Text section below:

A new peptide discovery could hold the key to producing new therapies for a certain type of schizophrenia and related psychiatric conditions.
Researchers from the University of Glasgow focused their study on a hereditary form of schizophrenia in which patients are lacking a brain protein called DISC1. This molecule serves as an integral multi-functioning ‘scaffolding’ protein vital to key functions of the brain.
“My colleagues and I decided to look specifically at the DISC1 protein. Our idea was simple: what would happen if we could simply raise the concentration of DISC1 in patients’ brains?,” said lead author George Baillie, Professor of Molecular Pharmacology at the Institute of Cardiovascular and Medical Sciences, in a statement.
The team found another protein called FBXW7 that targets the DISC1 protein for destruction.
Essentially, the scientists disrupted the interaction between these two proteins with an inhibitory peptide where DISC1 deficiencies could be counteracted.

End of Text section.
Records provided below:

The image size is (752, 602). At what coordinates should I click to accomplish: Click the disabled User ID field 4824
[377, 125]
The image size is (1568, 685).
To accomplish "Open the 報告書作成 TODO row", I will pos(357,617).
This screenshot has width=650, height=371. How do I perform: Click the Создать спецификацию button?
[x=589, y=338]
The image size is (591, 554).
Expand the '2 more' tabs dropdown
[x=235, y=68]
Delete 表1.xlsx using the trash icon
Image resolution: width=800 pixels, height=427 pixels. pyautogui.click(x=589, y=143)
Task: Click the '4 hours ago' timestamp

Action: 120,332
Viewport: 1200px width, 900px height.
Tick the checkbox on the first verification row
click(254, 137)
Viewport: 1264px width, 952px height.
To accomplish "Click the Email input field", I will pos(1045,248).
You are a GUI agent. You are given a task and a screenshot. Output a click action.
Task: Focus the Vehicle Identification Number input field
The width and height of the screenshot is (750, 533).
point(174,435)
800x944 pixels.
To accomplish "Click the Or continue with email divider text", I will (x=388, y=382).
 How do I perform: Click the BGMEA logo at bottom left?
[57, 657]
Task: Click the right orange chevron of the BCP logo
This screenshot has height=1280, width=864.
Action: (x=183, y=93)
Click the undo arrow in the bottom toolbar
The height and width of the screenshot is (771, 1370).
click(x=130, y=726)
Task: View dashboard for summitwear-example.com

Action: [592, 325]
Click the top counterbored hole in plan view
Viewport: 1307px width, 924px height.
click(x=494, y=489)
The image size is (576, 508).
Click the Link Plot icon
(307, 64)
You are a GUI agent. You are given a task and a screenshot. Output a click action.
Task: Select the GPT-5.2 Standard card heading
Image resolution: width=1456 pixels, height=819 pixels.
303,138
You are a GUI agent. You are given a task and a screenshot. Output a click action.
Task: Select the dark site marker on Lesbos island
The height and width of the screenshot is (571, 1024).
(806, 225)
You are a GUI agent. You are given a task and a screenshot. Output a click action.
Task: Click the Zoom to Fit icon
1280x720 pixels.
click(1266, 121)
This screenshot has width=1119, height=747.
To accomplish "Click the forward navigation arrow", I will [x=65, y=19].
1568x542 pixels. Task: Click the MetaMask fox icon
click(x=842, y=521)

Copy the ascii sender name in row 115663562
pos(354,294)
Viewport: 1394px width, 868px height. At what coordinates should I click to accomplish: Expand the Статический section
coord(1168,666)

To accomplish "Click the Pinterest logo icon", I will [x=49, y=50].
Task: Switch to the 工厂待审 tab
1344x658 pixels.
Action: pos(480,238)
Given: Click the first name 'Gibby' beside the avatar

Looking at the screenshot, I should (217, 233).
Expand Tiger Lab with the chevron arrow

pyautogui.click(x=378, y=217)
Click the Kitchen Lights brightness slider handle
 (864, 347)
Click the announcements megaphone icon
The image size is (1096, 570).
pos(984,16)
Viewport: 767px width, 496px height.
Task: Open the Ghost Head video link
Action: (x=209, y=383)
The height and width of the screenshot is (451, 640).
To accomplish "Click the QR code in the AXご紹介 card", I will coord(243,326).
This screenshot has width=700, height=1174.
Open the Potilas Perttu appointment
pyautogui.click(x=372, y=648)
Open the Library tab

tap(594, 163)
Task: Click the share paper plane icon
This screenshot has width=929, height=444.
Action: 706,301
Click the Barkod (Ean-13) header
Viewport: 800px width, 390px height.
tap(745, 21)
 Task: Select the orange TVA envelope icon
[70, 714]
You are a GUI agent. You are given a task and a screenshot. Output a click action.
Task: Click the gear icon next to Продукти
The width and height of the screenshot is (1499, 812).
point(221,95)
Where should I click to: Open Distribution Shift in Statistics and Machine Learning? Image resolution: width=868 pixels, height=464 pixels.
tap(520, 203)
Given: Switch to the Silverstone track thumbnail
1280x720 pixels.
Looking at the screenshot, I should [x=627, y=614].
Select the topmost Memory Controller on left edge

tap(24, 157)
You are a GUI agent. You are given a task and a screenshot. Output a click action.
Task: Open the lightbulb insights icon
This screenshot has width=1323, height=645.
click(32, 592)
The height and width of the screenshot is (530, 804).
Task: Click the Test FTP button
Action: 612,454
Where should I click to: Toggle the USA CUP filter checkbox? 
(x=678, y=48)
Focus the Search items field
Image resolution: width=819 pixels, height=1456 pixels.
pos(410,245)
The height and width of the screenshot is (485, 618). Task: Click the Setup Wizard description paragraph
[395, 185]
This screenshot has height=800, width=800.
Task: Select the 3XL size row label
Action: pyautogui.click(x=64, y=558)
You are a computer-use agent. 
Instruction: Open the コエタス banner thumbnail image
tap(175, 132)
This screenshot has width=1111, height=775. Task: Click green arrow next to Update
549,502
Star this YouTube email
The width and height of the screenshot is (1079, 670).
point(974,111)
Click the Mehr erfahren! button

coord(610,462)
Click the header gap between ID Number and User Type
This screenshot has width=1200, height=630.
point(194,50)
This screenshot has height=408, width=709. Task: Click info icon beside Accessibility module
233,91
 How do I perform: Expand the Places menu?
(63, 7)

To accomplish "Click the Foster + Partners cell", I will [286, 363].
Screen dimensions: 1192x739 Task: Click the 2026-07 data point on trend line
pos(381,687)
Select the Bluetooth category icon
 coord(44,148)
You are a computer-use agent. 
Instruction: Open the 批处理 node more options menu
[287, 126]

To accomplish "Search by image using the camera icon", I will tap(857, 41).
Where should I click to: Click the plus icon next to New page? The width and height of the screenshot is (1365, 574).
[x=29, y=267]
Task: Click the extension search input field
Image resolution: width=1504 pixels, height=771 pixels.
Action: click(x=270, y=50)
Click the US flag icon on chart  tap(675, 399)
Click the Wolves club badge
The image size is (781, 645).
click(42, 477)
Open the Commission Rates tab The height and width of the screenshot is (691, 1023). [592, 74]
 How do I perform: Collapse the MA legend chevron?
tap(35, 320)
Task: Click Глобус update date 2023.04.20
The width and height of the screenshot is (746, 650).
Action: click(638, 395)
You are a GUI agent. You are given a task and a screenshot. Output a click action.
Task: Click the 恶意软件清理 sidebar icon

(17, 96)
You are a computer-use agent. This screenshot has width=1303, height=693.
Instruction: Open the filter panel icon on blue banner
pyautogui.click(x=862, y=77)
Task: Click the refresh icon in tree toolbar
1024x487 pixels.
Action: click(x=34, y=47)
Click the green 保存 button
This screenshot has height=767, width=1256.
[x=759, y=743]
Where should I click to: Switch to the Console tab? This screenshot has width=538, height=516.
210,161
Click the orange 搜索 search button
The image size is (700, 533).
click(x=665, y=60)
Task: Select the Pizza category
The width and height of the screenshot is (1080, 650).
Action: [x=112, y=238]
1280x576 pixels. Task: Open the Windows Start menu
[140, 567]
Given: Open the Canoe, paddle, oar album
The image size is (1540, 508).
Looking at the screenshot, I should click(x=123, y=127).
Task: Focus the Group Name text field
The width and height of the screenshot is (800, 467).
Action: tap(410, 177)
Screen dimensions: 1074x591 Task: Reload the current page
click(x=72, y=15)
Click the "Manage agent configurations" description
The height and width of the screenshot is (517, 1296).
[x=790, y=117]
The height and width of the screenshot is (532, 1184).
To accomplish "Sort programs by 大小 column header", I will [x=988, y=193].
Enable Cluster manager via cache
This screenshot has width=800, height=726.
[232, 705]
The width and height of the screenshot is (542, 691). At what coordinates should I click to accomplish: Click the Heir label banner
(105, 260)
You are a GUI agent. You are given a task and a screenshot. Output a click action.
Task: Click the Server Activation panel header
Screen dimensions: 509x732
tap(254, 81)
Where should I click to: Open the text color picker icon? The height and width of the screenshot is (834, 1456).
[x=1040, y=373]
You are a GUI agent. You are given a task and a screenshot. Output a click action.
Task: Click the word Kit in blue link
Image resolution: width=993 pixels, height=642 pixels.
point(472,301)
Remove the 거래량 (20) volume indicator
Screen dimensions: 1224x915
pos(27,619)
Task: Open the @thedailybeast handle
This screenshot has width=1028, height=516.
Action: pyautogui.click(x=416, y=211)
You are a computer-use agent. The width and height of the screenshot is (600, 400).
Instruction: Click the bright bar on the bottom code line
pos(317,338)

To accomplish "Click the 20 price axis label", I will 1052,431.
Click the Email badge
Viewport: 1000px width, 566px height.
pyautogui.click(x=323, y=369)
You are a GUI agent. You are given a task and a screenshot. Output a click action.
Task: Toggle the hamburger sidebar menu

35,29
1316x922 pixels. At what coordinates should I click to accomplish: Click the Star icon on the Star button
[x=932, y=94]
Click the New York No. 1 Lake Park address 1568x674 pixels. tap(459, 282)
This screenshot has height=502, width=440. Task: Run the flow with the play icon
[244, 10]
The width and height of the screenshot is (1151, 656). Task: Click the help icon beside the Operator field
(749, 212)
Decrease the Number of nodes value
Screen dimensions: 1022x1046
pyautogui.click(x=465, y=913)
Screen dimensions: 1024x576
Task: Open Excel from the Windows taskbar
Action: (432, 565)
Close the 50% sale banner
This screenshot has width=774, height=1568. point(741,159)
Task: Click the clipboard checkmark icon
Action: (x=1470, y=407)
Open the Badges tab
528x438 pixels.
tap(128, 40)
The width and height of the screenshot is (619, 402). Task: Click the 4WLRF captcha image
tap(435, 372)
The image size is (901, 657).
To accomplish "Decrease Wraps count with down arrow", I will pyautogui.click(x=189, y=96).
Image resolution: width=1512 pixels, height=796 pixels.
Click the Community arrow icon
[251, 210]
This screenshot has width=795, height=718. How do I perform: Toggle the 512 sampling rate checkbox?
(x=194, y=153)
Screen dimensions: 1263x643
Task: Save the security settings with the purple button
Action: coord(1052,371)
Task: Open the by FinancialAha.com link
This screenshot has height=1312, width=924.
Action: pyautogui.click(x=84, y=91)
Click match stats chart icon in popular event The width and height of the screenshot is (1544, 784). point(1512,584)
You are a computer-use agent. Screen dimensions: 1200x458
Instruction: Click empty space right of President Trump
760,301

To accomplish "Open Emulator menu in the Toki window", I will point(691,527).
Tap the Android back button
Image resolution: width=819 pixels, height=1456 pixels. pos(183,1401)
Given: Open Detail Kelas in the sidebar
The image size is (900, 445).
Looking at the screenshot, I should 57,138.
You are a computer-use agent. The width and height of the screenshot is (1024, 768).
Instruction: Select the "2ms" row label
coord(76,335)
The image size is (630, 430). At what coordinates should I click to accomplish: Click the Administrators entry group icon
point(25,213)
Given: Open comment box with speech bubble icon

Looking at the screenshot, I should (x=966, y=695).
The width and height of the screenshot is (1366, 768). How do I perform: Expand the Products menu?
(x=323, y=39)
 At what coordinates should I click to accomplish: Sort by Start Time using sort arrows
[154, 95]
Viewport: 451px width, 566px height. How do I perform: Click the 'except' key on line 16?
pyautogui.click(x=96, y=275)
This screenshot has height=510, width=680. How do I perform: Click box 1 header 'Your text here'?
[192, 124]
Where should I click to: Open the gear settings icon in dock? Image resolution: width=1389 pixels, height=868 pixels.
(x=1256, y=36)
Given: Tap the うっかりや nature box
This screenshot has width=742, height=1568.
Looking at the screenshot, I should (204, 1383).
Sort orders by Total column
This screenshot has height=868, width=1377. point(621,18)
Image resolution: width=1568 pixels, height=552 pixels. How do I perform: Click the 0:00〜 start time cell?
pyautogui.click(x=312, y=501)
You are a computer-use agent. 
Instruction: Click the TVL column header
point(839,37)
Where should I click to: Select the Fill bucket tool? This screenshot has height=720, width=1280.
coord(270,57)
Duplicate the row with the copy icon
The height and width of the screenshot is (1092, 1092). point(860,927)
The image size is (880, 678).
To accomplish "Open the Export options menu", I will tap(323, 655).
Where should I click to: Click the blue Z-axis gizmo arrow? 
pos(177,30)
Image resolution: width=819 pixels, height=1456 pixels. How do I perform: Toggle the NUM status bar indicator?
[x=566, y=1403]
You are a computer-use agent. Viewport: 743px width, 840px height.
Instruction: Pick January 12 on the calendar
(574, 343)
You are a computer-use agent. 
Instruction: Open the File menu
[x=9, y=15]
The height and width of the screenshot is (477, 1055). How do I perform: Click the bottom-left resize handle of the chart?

End of Records provided.

### Tasks and exercises
a. Answer these questions from the article on the schizophrenia peptide discovery.
(i) Which university were the researchers from?
(ii) Which protein targets DISC1 for destruction?
(iii) What is George Baillie's professorial title?
b. Take the article on the schizophrenia peptide discovery further, picking up after its final sentence.

### Task-by-task outputs
a.
(i) The University of Glasgow.
(ii) FBXW7.
(iii) Professor of Molecular Pharmacology.

b.
“We looked at the turnover of DISC1 in the brain and found it was rapidly made and then degraded by brain cells. We thought, if we can stop the natural destruction of DISC1, people with low levels would see it naturally increase. Using our peptide, we can now restore DISC1 concentrations in psychiatric patient derived brain cells back to the levels of control subjects,” continued Baillie.
Baillie elaborated that patients diagnosed with these psychiatric disorders respond inadequately or adversely to the current crop of available medications necessitating the need to develop innovative treatments. He noted that his team is hopeful the peptide becomes a stepping stone toward a specialized therapeutic to fill this gap.
The results from this study were published in the journal Molecular Psychiatry.